## The exercise
Convert the data from the line with "The image size is (386, 250)." up to and including the line with "click(156, 463)" into a two-column CSV headed instruction and answer. Put each instruction and its answer on one row, with each field quoted and any line breaks replaced by spaces.

Word and item position data
** start **

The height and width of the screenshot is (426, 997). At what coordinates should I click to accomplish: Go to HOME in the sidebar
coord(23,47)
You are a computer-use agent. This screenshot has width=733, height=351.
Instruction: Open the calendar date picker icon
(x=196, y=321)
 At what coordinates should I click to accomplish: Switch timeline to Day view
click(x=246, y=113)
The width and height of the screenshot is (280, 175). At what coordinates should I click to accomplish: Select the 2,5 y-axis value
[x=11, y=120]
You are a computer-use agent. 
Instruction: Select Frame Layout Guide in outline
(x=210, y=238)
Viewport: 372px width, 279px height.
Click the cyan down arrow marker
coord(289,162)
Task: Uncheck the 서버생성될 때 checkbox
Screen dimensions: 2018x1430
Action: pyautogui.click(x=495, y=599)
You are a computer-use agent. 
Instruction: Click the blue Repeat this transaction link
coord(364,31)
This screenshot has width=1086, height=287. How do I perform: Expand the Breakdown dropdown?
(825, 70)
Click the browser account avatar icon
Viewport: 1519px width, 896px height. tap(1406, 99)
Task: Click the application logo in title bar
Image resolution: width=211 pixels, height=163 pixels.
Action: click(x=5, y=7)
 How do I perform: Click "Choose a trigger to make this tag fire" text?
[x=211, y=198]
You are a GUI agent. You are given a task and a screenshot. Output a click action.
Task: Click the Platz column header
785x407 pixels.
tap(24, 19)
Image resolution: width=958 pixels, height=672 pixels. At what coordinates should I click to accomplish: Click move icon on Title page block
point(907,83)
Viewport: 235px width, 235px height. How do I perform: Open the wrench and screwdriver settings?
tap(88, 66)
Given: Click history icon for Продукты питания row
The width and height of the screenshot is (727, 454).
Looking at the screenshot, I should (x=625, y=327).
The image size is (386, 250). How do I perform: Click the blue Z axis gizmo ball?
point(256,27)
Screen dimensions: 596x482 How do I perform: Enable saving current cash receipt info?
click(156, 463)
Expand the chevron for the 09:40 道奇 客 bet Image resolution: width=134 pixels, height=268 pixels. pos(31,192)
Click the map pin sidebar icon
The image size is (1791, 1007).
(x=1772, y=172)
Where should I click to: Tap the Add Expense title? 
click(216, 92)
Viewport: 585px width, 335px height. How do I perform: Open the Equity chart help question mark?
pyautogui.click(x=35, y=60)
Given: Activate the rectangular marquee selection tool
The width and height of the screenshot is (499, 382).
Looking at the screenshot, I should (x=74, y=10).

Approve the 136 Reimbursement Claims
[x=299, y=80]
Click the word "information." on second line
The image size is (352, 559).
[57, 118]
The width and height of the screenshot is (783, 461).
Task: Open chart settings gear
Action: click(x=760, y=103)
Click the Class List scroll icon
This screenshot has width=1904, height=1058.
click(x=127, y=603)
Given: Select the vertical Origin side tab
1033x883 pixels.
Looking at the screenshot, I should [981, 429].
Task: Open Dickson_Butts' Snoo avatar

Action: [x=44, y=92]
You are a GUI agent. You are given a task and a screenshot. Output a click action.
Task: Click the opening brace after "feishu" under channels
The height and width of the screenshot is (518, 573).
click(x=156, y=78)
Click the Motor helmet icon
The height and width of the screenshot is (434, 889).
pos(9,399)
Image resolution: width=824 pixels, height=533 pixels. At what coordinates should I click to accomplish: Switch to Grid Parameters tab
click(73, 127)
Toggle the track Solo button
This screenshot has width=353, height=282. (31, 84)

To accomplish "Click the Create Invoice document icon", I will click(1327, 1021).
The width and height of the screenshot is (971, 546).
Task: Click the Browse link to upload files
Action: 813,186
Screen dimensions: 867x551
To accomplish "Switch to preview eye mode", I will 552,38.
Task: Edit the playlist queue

** end **

## Solution
instruction,answer
"The image size is (386, 250). How do I perform: Click the blue Z axis gizmo ball?","point(256,27)"
"Screen dimensions: 596x482 How do I perform: Enable saving current cash receipt info?","click(156, 463)"